Chillis pack fierce heat but also antimicrobial agents that could have been useful in the days before refrigeration PHOTO/Getty Images

Spicy food is about more than pleasurable pain. BBC Future investigates why we can’t say no to spice.

Human beings around the world delight in fiery foods. Thai, Mexican, Chinese, Indian, Ethiopian – the cuisines that can take the roof off your mouth are numerous and flavourful.

Ranking the world’s most spicy peppers and comparing the most awe-inducing dishes is a common pastime, even if, past a certain point, the distinctions are somewhat moot. Who can say, subjectively speaking, that one Indian restaurant’s Widower Phaal, made while wearing goggles with chilis that rank about 1,000,000 on the Scoville Scale – an international measurement of pungency – is necessarily a fierier experience than the notorious Korean Suicide Burrito?

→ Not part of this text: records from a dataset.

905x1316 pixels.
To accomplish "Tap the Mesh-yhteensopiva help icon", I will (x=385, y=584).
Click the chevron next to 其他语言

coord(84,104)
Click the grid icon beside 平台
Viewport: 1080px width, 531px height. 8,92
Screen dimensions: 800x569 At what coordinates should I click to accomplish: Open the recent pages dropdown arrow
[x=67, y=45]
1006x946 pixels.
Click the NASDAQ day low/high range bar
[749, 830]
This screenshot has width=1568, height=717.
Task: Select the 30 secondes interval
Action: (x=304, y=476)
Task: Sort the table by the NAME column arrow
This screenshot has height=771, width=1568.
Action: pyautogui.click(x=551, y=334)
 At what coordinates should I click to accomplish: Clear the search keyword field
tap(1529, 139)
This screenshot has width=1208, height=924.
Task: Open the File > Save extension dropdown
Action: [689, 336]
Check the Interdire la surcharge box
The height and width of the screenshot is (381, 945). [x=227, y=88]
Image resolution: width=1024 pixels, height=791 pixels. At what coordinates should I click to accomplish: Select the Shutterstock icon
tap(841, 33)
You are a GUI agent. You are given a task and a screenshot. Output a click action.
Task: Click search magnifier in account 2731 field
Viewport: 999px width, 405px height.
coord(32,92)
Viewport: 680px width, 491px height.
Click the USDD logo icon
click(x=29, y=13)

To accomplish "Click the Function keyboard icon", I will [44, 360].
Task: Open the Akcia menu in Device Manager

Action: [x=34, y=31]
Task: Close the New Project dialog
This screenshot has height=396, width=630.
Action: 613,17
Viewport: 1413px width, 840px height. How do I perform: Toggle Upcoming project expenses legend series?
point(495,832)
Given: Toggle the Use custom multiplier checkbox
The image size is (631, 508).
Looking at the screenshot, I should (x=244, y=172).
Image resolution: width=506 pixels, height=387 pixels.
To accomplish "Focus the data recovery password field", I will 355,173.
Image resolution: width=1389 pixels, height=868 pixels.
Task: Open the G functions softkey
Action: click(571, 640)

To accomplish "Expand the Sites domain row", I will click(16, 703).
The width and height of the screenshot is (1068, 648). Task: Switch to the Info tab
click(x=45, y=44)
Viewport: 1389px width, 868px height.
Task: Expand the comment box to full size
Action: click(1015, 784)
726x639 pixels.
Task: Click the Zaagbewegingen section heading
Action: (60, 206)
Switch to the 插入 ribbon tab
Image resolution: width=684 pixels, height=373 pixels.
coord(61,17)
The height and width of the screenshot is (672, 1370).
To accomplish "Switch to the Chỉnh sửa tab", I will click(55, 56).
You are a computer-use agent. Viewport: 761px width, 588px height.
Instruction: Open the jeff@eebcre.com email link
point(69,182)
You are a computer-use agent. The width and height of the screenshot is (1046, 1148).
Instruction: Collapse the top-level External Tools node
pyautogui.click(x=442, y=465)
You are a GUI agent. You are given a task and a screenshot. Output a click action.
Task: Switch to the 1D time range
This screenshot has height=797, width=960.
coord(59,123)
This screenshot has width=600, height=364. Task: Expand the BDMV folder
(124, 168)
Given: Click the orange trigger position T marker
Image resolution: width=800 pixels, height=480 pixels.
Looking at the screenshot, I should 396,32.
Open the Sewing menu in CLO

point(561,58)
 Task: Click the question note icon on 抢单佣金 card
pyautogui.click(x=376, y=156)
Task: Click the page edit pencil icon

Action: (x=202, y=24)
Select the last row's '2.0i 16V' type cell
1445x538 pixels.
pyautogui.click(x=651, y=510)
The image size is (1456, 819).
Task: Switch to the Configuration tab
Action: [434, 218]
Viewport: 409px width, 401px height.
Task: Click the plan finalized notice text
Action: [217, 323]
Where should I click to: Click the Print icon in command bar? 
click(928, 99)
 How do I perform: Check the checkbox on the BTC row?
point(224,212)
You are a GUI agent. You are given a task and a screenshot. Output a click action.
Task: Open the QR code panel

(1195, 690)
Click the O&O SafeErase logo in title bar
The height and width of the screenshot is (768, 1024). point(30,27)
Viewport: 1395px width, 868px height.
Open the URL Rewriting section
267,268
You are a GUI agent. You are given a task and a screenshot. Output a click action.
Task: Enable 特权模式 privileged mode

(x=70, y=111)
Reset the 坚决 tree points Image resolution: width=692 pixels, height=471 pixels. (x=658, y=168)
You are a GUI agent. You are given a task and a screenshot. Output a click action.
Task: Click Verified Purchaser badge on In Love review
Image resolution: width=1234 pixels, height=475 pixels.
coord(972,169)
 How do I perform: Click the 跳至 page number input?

There’s plenty of burn to go around: more common dishes include vindaloo with ghost peppers and hot pot from Sichuan, where you must part a swarm of chillis bobbing in a sea of broth to fish out tender, fiery morsels of meats and vegetables.

As you savour these intense tastes, however, you may wonder, why do some cuisines compete for the title of spicy champion, while others feature barely the hint of a burn?

This is a question that has intrigued anthropologists and food historians for some time. Indeed, it’s a curious truth that places with warm climates do seem to have a heavier preponderance of hot and spicy dishes. That may have something to do with the fact that some spices have antimicrobial properties, studies have found.

In one survey of cookbooks from around the world, researchers note: “As mean annual temperatures (an indicator of relative spoilage rates of unrefrigerated foods) increased, the proportion of recipes containing spices, number of spices per recipe, total number of spices used, and use of the most potent antibacterial spices all increased.” In hot places, where before refrigeration food would have gone off very quickly, spices might have helped things keep a bit longer – or at least rendered them more palatable.

It’s also been suggested that because spicy food makes most people sweat, it might help us to cool off in hot parts of the world. The evaporative cooling effect that happens when we perspire is indeed useful in maintaining a body’s heat balance. In a very humid climate, though, it doesn’t matter how much you sweat: that evaporation won’t come to your rescue because there’s already too much moisture in the air. One study of people who drank hot water after exercise showed that they did cool down slightly more than those who drank cold water, but only in situations with low humidity. Thailand in August, that ain’t.